The exercise >> Could you reproduce, word for word, the stretch of the world-map plotting text from "The remainder of" through "library(viridis)"?

BEGIN Source document

The worldData variable contains data that will enable me to plot a world map using ggplot, however, I need to plot the dataset I have on top of the world map. To do this, I use a full_join(), after renaming the country column to region.

I also use mutate() to ensure that as many countries are matched as possible, as some of the countries are just labelled differently.

The remainder of the code is pretty similar to what I’ve been doing so far. I use the viridis package to generate colours for the worldmap.

library(viridis)

## Loading required package: viridisLite

suicideDataProcessed %>% 
mutate(country = as.character(country), 
       country = ifelse(country == "Russian Federation", "Russia", country),
       country = ifelse(country == "United Kingdom", "UK", country),
       country = ifelse(country == "United States", "USA", country),
       country = ifelse(country == "Trinidad and Tobago", "Trinidad", country),
       country = ifelse(country == "Saint Kitts and Nevis", "Saint Kitts", country),
       country = ifelse(country == "Saint Vincent and Grenadines", "Saint Vincent", country),
       country = ifelse(country == "Cabo Verde", "Cape Verde", country),
       country = ifelse(country == "Antigua and Barbuda", "Antigua", country),
       country = ifelse(country == "Republic of Korea", "Korea", country)
      ) %>%
group_by(country) %>% 
rename(region = country) %>%
summarize(count = n(), medianSuicides = median(suicides_no)) %>% 
full_join(worldData, by = "region") %>% 
ungroup() %>% 
ggplot(aes(x = long, y = lat, group = group)) +
geom_polygon(aes(fill = medianSuicides)) +
scale_fill_viridis(option = "B", direction = -1) +
labs(title = "Median suicides globally", subtitle = "Gray areas represent missing data", x = "", y = "") +
coord_map("globular") +
theme(axis.text.x = element_blank(),
      axis.text.y = element_blank(),
      axis.ticks = element_blank()

END Source document
BEGIN Dataset content

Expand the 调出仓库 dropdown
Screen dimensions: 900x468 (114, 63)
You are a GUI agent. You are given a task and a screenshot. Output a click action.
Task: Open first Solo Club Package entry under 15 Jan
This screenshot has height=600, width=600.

END Dataset content

Exercise output >>
The remainder of the code is pretty similar to what I’ve been doing so far. I use the viridis package to generate colours for the worldmap.

library(viridis)